◆ ЗАДАНИЕ 1:
Ответьте по тексту о дне помещика:
(а) На какие две половины делился день помещика?
(б) Сколько коврижек попросил заготовить Л.А. Нарышкин?
(в) Кто заказывал обед?
◆ ЗАДАНИЕ 2: Перепишите из текста о дне помещика фрагмент между «День помещика делился» и «лично ее контролировала.» включительно.
◆ ЗАДАНИЕ 3: Продолжите текст о дне помещика, начав сразу после его последнего предложения.

◆ ИСХОДНЫЙ ТЕКСТ:
★ ★ ★ ★

День помещика делился на две половины: с утра (а утро для многих начиналось в 4–5 часов) до обеда — хозяйственные занятия, с обеда до ужина — отдых и развлечения. В дворянских усадьбах сохранялось характерное и для крестьян деление всех работ на домашние и полевые. Набор домашних дел («труд помещицы») достаточно традиционен: поддержание чистоты в доме, уход за скотиной, подсобная женская работа вроде вязания или плетения кружев, заготовление припасов на зиму. Естественно, помещица не делала эту работу сама. Но она ею руководила и постоянно лично ее контролировала.
С.Н. Глинке запомнилось, что под руководством его матери в доме варились сыры и варенья, а также пеклись необыкновенные коврижки, отсылаемые знакомым в Петербург. Один из знакомых, Л.А. Нарышкин, оказавшийся большим любителем коврижек, ответил письмом: «Все присланные вами коврижки разошлись на домашнем почивании; а потому, чтоб быть позапасливее, прошу заготовить мне тысячу коврижек с моим гербом, которого прилагаю рисунок. Из этой тысячи уделю только двадцать Г.Р. Державину за хорошие стихи». Не замедлил и отклик Гавриила Романовича:
«Дележ у нас — святое дело,
Делися всем, что Бог послал,
Мне ж кстати лакомство поспело,
Фелицу я тогда писал»[107].
Приготовление пищи — отдельная тема. Как правило, оно находилось вне сферы женских забот. Обед заказывал глава семьи и принимал к исполнению повар. Жена же помещика «заведовала» сенными девушками и занималась «женской работой», к которой относилось вышивание, ткачество, плетение кружев, шитье, вязание и опять вышивание без конца[108].

★ ★ ★ ★

Сохранённые записи данных:
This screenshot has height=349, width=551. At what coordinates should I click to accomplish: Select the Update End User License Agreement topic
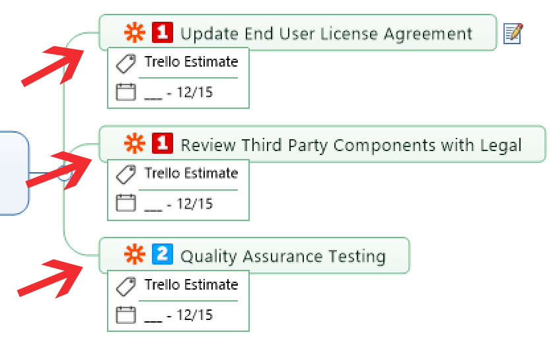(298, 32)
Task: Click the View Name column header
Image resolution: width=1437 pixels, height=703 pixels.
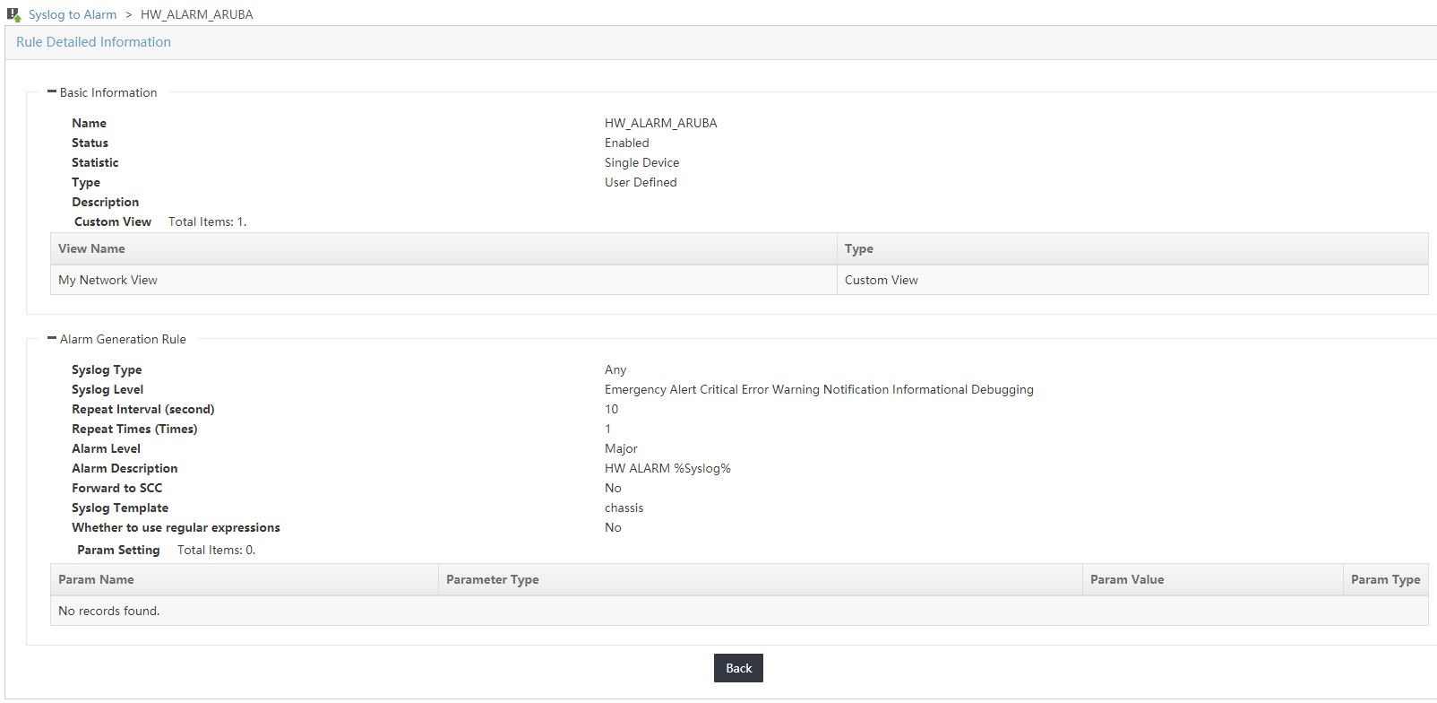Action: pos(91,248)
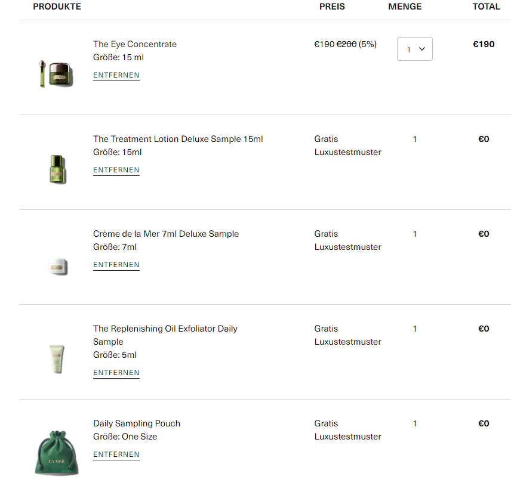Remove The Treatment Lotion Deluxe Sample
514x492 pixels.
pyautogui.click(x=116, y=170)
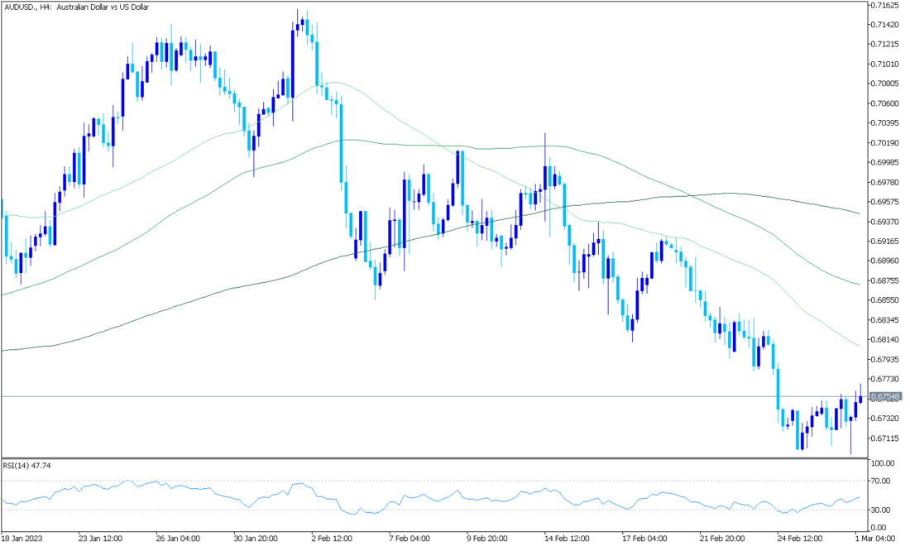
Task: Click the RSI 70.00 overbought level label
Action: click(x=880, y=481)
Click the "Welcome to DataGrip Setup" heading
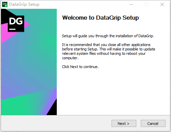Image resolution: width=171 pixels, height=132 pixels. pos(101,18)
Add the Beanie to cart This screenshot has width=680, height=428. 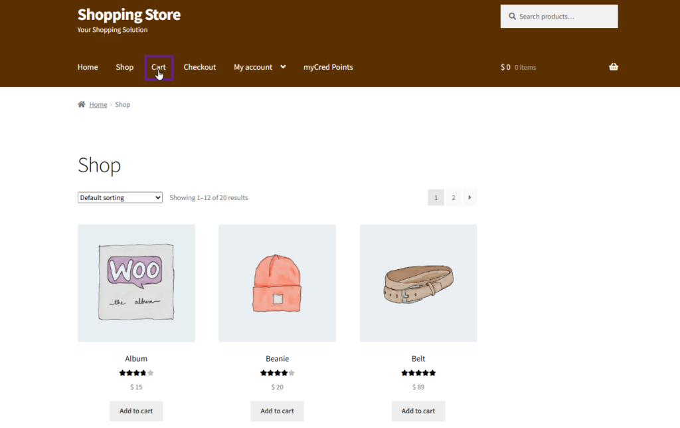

★ ★ ★ ★

◆ ОТВЕТ 1:
(а) С утра до обеда были хозяйственные занятия, с обеда до ужина отдых и развлечения.
(б) Тысячу коврижек с его гербом.
(в) Глава семьи.

◆ ОТВЕТ 2:
День помещика делился на две половины: с утра (а утро для многих начиналось в 4–5 часов) до обеда — хозяйственные занятия, с обеда до ужина — отдых и развлечения. В дворянских усадьбах сохранялось характерное и для крестьян деление всех работ на домашние и полевые. Набор домашних дел («труд помещицы») достаточно традиционен: поддержание чистоты в доме, уход за скотиной, подсобная женская работа вроде вязания или плетения кружев, заготовление припасов на зиму. Естественно, помещица не делала эту работу сама. Но она ею руководила и постоянно лично ее контролировала.

◆ ОТВЕТ 3:
Хозяйственные заботы главы семейства менее разнообразны. Не будем здесь говорить о тех, кто вел хозяйство профессионально: держал винные откупа, имел фабрики, управлял удельными волостями или поместьями крупных вельмож. Большинство помещиков хозяйствовали по «должности» владельца земли и крестьян. Приезжая в поместье, они должны были включить в свой ежедневный распорядок две обязательные вещи: выслушивание отчета о делах и присутствие на сельхозработах.
Контроль помещика над трудом крепостных мог быть реальным или представляться одной только видимостью, но его нужно было обозначить, иначе помещик терял уважение соседей, а главное, собственных крестьян, что грозило срывом работ, потравами и прочими убытками. И наоборот, ежедневный выезд барина на «полевые работы» дисциплинировал и крестьян, и тех, кто был поставлен ими управлять, хотя порой это приводило к курьезам.
В.В. Селиванов вспоминал, как отец его, выезжая в одноколке «на поля» в своем поместье Любавы под Зарайском, трижды приказывал продергивать мак и каждый раз очень сердился на старосту, который уверял, что бабы посланы и работа сделана. И только поехав в четвертый раз вместе со старостой, он выяснил, что все время осматривал маковое поле своего соседа, а от собственного мака благодаря трем прореживаниям ничего почти не осталось[109].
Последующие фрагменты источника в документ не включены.